Deputy District Attorney Nancy Cochrane said in her opening statement that the abuse began when the girl's father, Wade Curtis Carter, who is now 40, was arrested on a robbery charge in the summer of 2011 and later convicted and imprisoned.
The prosecutor said Lee had six other children of her own and was pregnant with a seventh by Carter. When the law took him out of the house, it left his 12-year-old daughter in it, Cochrane said, which created a foul degree of anger in Lee that worked its way into the infliction of great bodily injury on the girl.
According to Cochrane, Lee once told the girl that her father was gone, "I don't like you. I don't like it that you're around.
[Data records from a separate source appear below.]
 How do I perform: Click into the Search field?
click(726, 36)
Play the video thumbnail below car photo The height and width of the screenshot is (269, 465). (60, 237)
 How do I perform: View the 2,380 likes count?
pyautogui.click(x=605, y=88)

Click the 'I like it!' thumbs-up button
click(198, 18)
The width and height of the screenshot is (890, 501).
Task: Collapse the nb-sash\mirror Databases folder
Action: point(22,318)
I don't like it that (Carter) is not here, and if you tell anyone about this, your dad" who had a previous burglary conviction as well as the robbery "is a three-striker and I'll blame it on him."
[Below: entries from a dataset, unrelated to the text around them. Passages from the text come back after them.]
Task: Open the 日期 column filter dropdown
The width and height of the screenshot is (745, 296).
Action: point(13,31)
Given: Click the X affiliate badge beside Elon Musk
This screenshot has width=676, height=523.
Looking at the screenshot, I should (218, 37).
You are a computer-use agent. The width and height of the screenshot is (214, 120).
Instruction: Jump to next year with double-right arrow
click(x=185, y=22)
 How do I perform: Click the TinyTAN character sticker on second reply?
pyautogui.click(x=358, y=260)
While the jury will decide if Lee made the threat in yet another form of torture on the girl to make her think her father would be imprisoned for life, Lee sure enough has blamed the girl's multitude of injuries documented in hospital examinations on Wade Curtis Carter.
"Duewa Lee did not cause the injuries to (the girl)," Assistant Public Defender Mike Nelson said in his opening statement. "The father did."
Nelson said that once the injuries were discovered, the girl sought to protect her father, "the person she is closest to in the world," by accusing Lee.
Nelson said Lee made a convenient target for blame because the defendant wanted to take Carter's daughter out of her junior high school and home-school her.
The case broke, Cochrane said, when Lee took the girl and a few of her other kids to a local DMV office.
Left alone for a short spell, the girl told a stranger in the office, "Please, please help me," Cochrane said.
The stranger passed the request along to a DMV clerk, who called a supervisor, who called the CHP, which dispatched an officer to the waiting area to arrest Lee.
In interviews with investigators, the girl then laid out her story of abuse that she related Tuesday in Judge Cheryl Chun Meegan's courtroom.
She testified without emotion, her voice flat and soft. When asked if she could recognize in the courtroom the person who abused and tortured her, the girl pointed straight at Lee and identified her.
Everything was generally OK in the home, the girl testified, until her father's arrest. Then, she said, Lee loaded her down with most of the housework and yelled at her about the performance of the chores. Her relationship with Lee deteriorated.
She told about the spatula to the head and hands and how Lee once "put a pan on the stove and she let it heat up and she hit me on the butt with it." She told about Lee pushing her down the stairs with such force that her head dented the wall.
"She would say, 'This is what you get' for whatever I did," the girl told the jury.
She told of Lee smashing her head into a window and breaking it. She described how Lee "didn't let me eat. It would depend on what mood she was in."
She told how she was standing in Lee's bedroom corner one night and "she turned her iron on, and she thought I was lying about something, and she burned me with the iron. She was yelling in my face, and she burned me. She said something about her being pregnant and me trying to make her feel bad."
On cross-examination, Nelson elicited testimony from the girl that she got in trouble with her dad on occasion for lying to him and that he would punish her by making her stand in a corner, although she said he never made her raise her hands in the air and lift one of her feet off the floor.
She said she knew about her dad's "three-strike" status, that "he had mentioned it before he went to jail," and she agreed with Nelson that she wanted to protect him.